A press release from the White House administration earlier that month had affirmed that the goals of the president's trip to Israel were to promote a "lasting peach" (sic) in the region. Referring to his recent visit to the UK last July, Trump noted that he had met with the Prince of "Whales" (sic), among other dignitaries. Just last week, he tweeted that his secretary of defence "Mark Esperanto" (sic) had reported favourably on the fragile ceasefire between Turkey and the Syrian Kurds. His name is actually Mark Esper.
Copywriting and proofreading are valuable skills, and I am grateful to my colleagues at The Irish Times who have saved my embarrassment on several occasions. I have had to use the Latin adverb “sic”, denoting “thus it was written”, to mark the errors above. Otherwise there is a strong likelihood that these colleagues might have amended the general intention of my paragraph above.
Context
Auto-correcting spelling checkers seek to replace our mis-keyed words, trying to remedy the spelling errors we make. They often do so surreptitiously. It is all too easy to send a text, message or email in which a spelling corrector has quietly mangled our intended meaning. “Esperanto” rather than “Esper”, “Whales” rather than “Wales” and “peach” rather than “peace” are conceivably all the consequences of an over-eager automated spell-checker, unchecked by human supervision. Raw spell-checkers simply examine words in isolation, without understanding their context in a sentence or paragraph, and often result in strange errors.
Many text editors and word processors offer facilities which improve on the simple checking of isolated words, by trying to interpret the wider context – the Prince of Wales, rather than of cetaceans. Gmail, as an example, goes even further. It can analyse an incoming email and then suggest rote responses to partially completed replies, or even offer full and cliched responses – "thanks so much", "yes and yes", "can't tomorrow but maybe next week?".
Nevertheless, I was slightly incredulous to this week learn that an automated checker and proofreader had just raised a further $90 million (€81.2 million), bringing its venture capital raised to date to more than $200 million. It has now achieved a value of $1 billion, and thus “unicorn” status.
Grammarly was founded by three Ukrainians in 2009, and is based in San Francisco. Its core engine is written in the Common Lisp programming language. It analyses English language sentences to identify potential punctuation, spelling, and grammar mistakes. It includes a thesaurus, and so can suggest word replacements which more appropriately match the flow of a sentence or paragraph. Possible plagiarism can be detected as it compares a candidate text with others which it has found on the internet. It also allows a writing style to be selected, so its machine-generated suggestions and advice can reflect casual, technical, creative, business or academic content.
Proofreading and copywriting are centuries-old skills. Are these roles now likely to be replaced by such automated tools?
Proofreaders are specialists in a natural language, such as English, and can work in many contexts from newspapers and media to literature and academic papers. Their work may include checking that captions are under the correct illustration, that chapter titles match their content, and that layout and style are consistent.
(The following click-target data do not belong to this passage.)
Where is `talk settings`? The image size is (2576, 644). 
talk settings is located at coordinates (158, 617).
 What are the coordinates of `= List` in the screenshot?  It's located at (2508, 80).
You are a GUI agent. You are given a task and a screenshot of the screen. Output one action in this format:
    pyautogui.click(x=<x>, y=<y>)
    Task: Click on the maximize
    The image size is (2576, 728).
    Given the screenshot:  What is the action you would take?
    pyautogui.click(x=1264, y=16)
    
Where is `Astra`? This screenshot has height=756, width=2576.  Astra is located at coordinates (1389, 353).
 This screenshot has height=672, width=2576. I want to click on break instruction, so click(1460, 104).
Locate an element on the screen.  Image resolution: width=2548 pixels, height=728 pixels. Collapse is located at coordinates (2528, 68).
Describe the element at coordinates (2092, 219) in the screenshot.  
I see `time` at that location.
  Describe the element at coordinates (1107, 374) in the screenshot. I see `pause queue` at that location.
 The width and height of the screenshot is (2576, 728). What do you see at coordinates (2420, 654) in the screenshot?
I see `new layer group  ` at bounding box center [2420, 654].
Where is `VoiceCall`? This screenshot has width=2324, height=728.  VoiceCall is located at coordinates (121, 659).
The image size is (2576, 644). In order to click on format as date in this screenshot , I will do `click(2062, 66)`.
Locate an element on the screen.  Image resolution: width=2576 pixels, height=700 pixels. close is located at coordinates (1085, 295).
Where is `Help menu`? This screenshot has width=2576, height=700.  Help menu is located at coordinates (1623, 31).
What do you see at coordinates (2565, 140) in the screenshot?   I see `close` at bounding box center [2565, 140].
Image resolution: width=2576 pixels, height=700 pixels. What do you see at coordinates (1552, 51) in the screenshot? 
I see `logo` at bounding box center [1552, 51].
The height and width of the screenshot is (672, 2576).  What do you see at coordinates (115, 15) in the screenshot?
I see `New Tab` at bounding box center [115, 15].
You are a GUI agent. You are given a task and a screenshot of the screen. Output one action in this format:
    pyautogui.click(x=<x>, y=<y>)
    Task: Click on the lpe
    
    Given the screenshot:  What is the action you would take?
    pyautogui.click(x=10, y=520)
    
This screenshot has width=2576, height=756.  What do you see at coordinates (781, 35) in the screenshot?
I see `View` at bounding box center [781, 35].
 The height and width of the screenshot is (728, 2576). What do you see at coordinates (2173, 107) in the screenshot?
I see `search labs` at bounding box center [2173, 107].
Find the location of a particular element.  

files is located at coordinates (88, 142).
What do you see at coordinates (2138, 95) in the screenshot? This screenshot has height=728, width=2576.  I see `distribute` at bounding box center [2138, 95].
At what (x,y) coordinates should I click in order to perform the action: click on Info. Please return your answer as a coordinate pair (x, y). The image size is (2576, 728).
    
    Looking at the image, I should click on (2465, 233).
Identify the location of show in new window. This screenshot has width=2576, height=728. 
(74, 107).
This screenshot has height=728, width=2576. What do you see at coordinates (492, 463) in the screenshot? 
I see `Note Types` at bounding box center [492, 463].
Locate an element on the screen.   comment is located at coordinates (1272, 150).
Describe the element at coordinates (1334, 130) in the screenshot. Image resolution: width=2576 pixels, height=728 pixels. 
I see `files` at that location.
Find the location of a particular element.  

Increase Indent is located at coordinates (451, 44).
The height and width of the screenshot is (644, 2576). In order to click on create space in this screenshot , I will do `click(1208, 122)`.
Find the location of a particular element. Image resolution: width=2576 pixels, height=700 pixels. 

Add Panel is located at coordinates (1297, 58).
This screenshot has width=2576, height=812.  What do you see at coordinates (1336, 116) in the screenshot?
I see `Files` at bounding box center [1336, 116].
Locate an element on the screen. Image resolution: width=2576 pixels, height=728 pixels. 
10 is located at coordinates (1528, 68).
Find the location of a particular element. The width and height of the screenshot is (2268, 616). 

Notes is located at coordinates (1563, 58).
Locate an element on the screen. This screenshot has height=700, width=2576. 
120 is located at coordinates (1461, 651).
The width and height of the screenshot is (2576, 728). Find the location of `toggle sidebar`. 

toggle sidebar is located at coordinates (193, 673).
Copywriters are specialist writers, highly knowledgeable in particular technical or business domains. They proactively engage at the beginning of a creative process, whilst a proofreader provides a final quality control measure before content is finally published or printed.
Automated tools can no doubt watch over our writing, whether just casually for social media or more formal literary creations. They can helpfully coach those for whom English is not their first language, and guide those who occasionally struggle to succinctly express themselves in writing. One obvious danger is that human writing standards paradoxically fall: rather than reducing the mistakes which students make and thus earning the praise of their mentors, instead students become tempted to just use automated tools to routinely correct whatever mistakes they may make. Another danger is that writing becomes bland and dull, as many contributors use tools to produce pre-determined rule-based automated style: writers such as Samuel Beckett, Roddy Doyle and Flann O’Brien break rules in their wonderful writing.
Perhaps automated tools find particular value in situations in which time is precious: whether it be the production of content in the deadline-driven news and media industry, or the hard-pressed president exigently reaching out to his followers during the weighty affairs of state.
I, however, believe that tools such as Grammarly need considerable improvement before they could be substitutes for the professional and skilled artisans who ensure quality in the written word. To me, a $1 billion valuation seems very high for a software tool of moderate sophistication which, albeit useful on occasion, nevertheless may be susceptible to more intelligent algorithms likely to become available elsewhere.